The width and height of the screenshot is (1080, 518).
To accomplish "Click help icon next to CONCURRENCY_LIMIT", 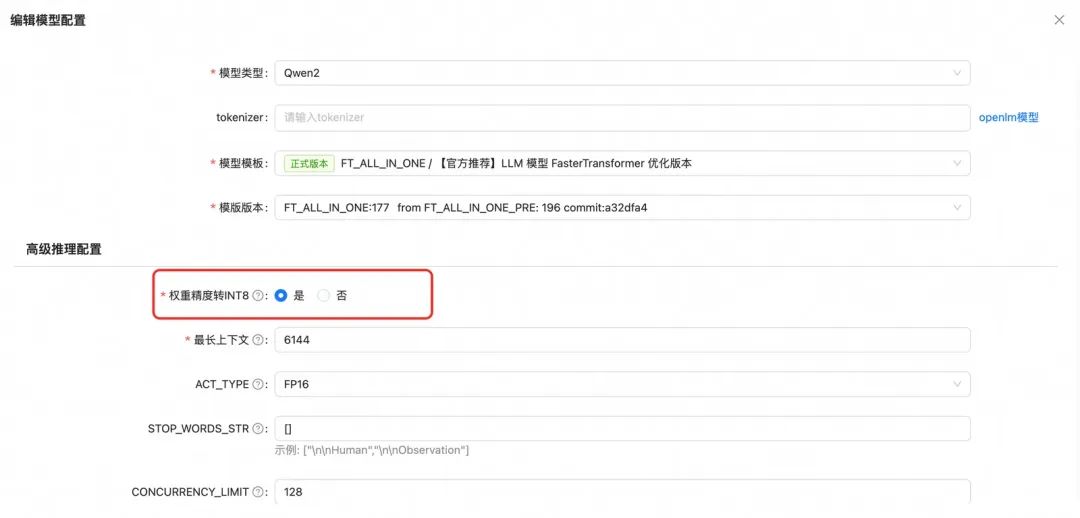I will tap(258, 493).
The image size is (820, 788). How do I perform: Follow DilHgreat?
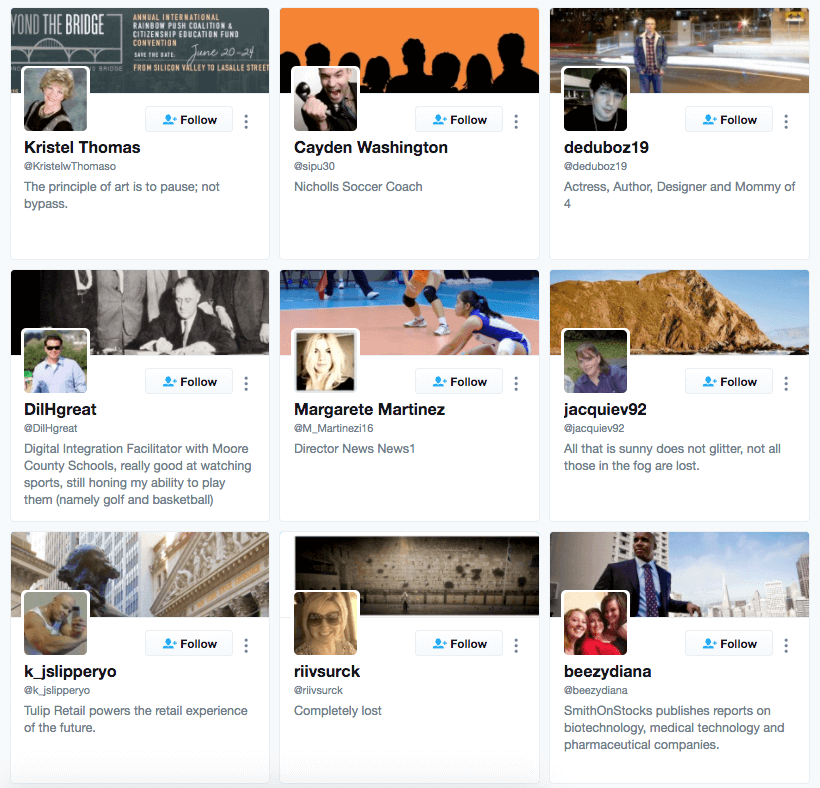point(189,382)
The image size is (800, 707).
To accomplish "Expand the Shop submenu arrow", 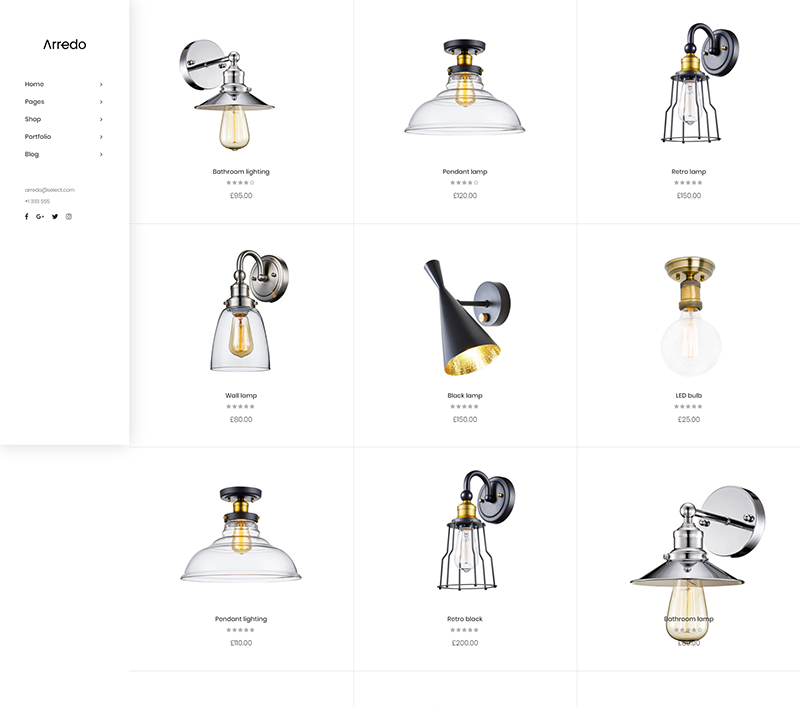I will click(x=101, y=119).
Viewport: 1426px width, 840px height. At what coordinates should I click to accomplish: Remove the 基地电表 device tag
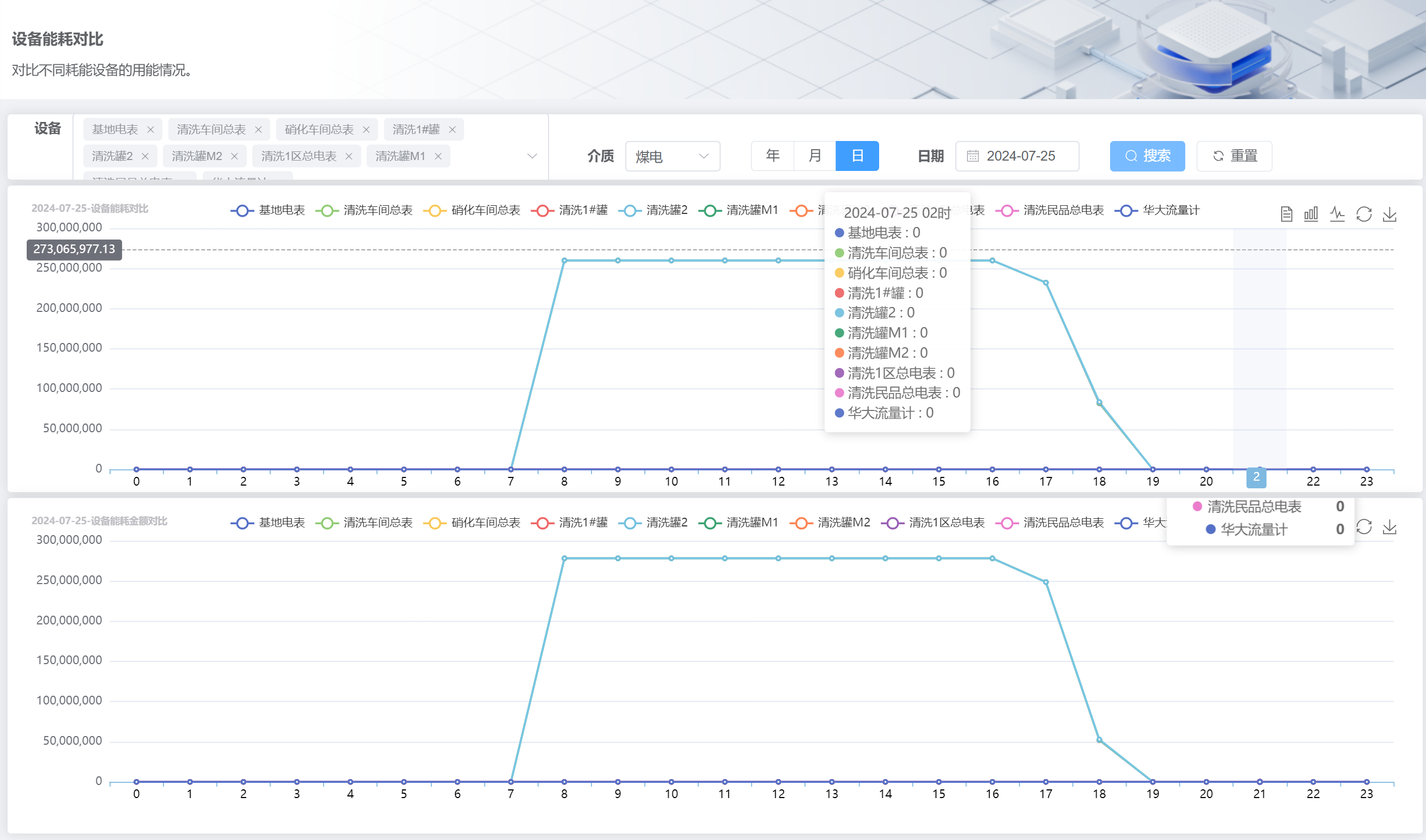coord(151,130)
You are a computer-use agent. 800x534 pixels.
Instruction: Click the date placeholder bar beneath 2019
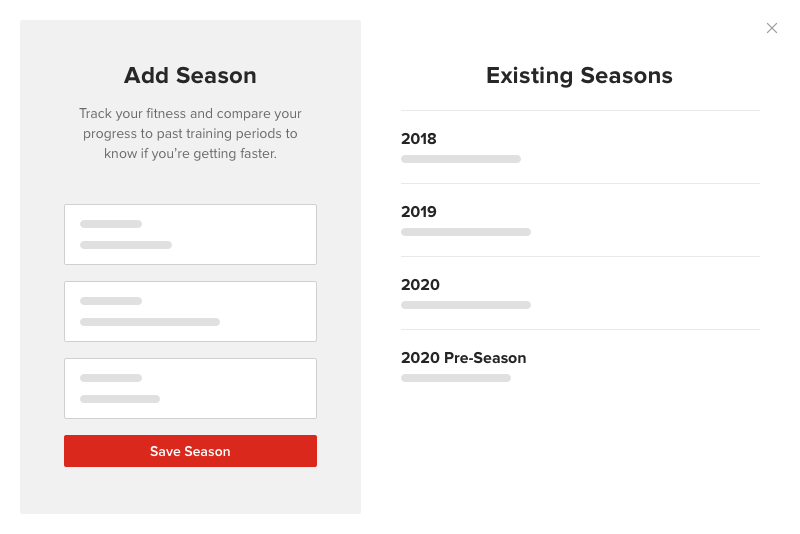click(x=466, y=232)
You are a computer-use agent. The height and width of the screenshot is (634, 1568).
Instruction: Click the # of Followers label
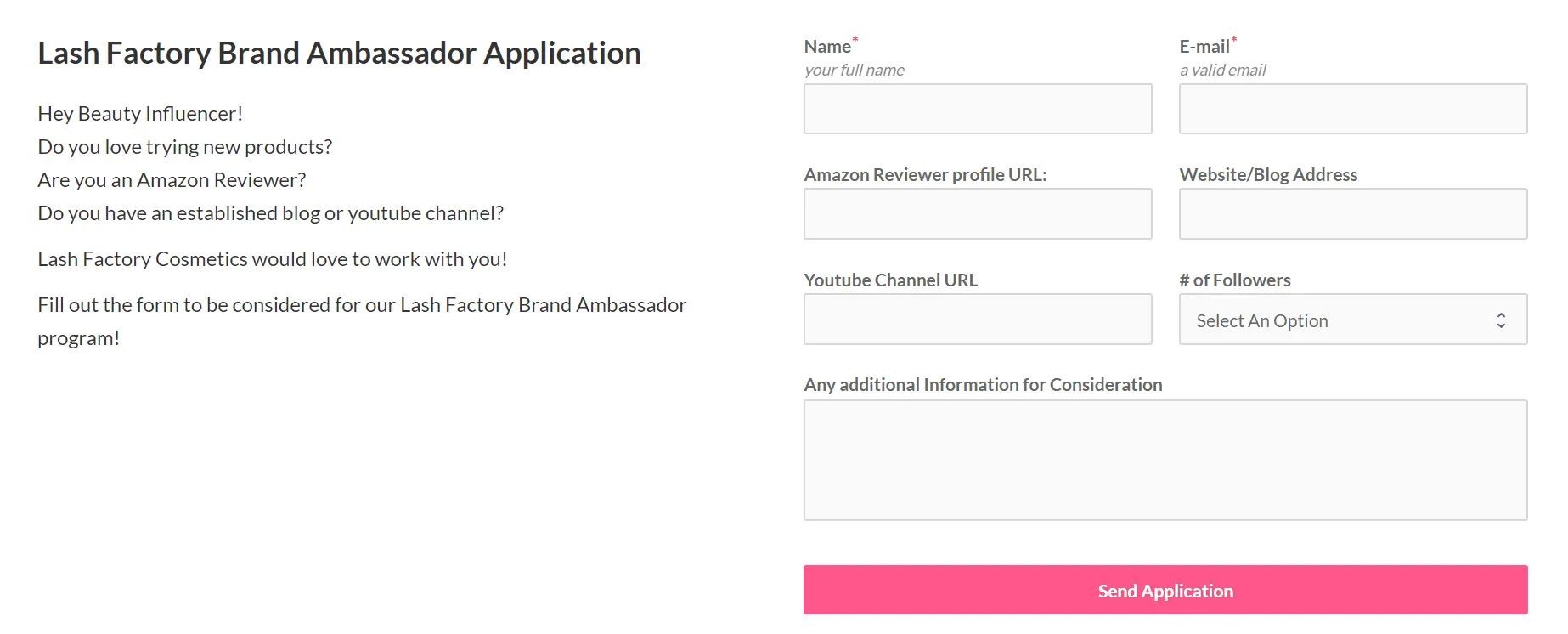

########

| Work to be completed |
Rewrite the material from the line containing "You are a computer-use agent. 800x534 pixels." through the end of the material, inclusive, with "Instruction" changed to "Task" and nothing else altered. Leave the pictures out of your answer.

| Answer in full |
You are a computer-use agent. 800x534 pixels.
Task: Click the date placeholder bar beneath 2019
click(x=466, y=232)
You are a computer-use agent. The height and width of the screenshot is (634, 1568).
Task: Click the # of Followers label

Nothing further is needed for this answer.